Quando il bambino inizia a parlare?

  1. L’acquisizione del linguaggio per Brown avviene attraverso stadi prestabiliti i quali, non si manifestano in tutti i bambini nello stesso periodo infatti, alcuni bambini sono in grado di produrre le prime parole già ad 8 mesi mentre altri, solo intorno ai 12/13 mesi. Molto sommariamente possiamo dire che il bambino alla nascita è già in grado di vocalizzare e che, tutti i bambini anche quelli muti emettono suoni; verso i 3/5 mesi ha inizio il periodo della lallazione il quale è caratterizzato dalla ripetizione di alcuni morfemi tipi ma-ma; la ripetizione concatenata di questi fonemi può far pensare al genitore che il bambino stia parlando mentre invece, egli sta solo preparandosi a farlo. In questo momento il rinforzo dell’ambiente è essenziale infatti, una madre che ripete la lallazione, che aspetta che il bambino finisca di lallare per poi rispondere, contribuisce a formare quella che viene definita “capacità di turn talking” ovvero la capacità a rispettare i turni conversazionali.
  2. Quando siamo impegnati in una conversazione dobbiamo sempre aspettare che l’altro finisca di parlare in modo poi, da rispondere in maniera appropriata; una madre che si sovrappone alla lallazione sfavorisce questa acquisizione e potrebbe sviluppare nel bambino un’ansia dovuta alla paura di non essere ascoltato; alcuni studi recenti dimostrano, comunque, che la capacità di rispettare i turni della conversazione si acquisiscano molto precocemente infatti, si presume che essi  insorgano già con l’allattamento.
  3. Quando il bambino viene allattato egli alterna alla suzione delle pause; in queste pause la madre gli parla mentre, quando è impegnato  nella suzione, la madre lo guarda senza emettere suoni. Questa alternanza suzione-pausa-suzione è di fondamentale importanza per l’acquisizione  del turn talking.

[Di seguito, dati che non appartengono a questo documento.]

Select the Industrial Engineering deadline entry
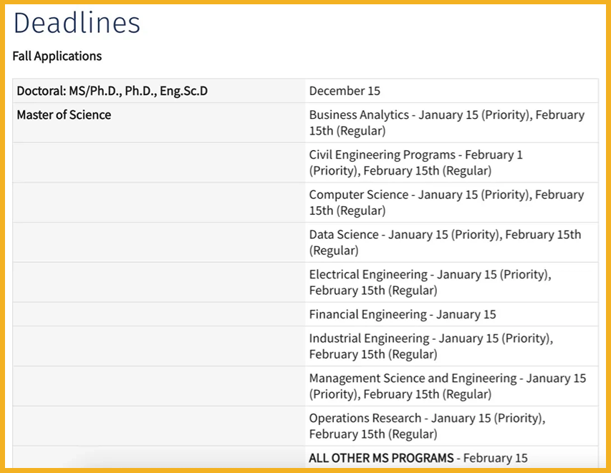The height and width of the screenshot is (473, 611). (x=430, y=346)
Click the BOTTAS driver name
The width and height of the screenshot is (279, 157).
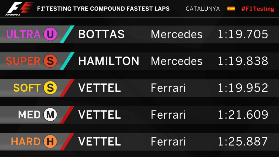pos(101,34)
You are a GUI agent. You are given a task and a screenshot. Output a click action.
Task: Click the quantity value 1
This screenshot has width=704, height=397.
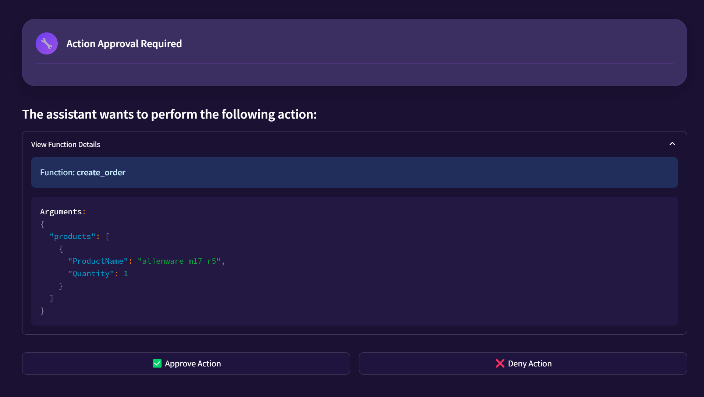(x=126, y=274)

  4. Intorno agli 8/12 mesi in bambino inizia ad emettere le prime parole le quali vengono rafforzate dall’adulto; questo è il periodo in cui gli adulti parlano con il bambino utilizzando un linguaggio infantile (baby talking) essi, si pongono al livello del bambino e spesso, rafforzano erroneamente  le sue prime parole. In questo periodo il bambino andrebbe corretto e sarebbe utile utilizzare un linguaggio più vicino alla realtà. Parole quali Bumba per dire acqua andrebbero evitate in quanto, il bambino deve poter essere compreso da tutti gli adulti e non solo da quelli che fanno parte del proprio ambiente famigliare. Intorno ai 18 mesi avviene l’acquisizione più importante per il linguaggio ovvero: la capacità di simbolizzare (Piaget). A 18 mesi il bambino inizia ad usare una parola per indicare un oggetto reale che non è però presente; il bambino inizia ad operare la prima astrazione linguistica. Intorno ai 24 mesi vi è la fase denominata “esplosione del vocabolario” in cui il bambino acquisisce moltissime parole e la capacità di utilizzarle nella maniera corretta; in questo periodo difetta però ancora della grammatica.
  5. Bisogna comunque ricordare che questi periodi non sono uguali da bambino a bambino in quanto ognuno ha la sua personalità a prescindere dal contesto in cui vive.
  6. La capacità di produrre il linguaggio dipende dall’intenzione di comunicare ed è un’acquisizione che avviene molto tardi in quanto essa consiste nella pianificazione e nella scelta delle parole da dire per esprimere ciò che si vuole.
  7. La capacità di comprendere avviene ancora più tardi in quanto il bambino deve acquisire abilità semantiche, sintattiche e avere a disposizione nella sua memoria delle rappresentazioni degli oggetti di cui l’altro sta parlando.
  8. Il linguaggio verbale però, non è l’unico modo con cui il bambino comunica infatti, prima di iniziare a parlare il bambino possiede gia la capacità di farsi comprendere da chi lo circonda e lo fa, attraverso il pianto ed il sorriso i quali possono essere definiti Comunicazione non verbale. Le ultime ricerche dimostrano che il pianto del bambino varia in tonalità asseconda delle emozione che vuole esprimere pertanto, una madre attenta e sollecita saprà sempre di cosa il suo bambino ha bisogno.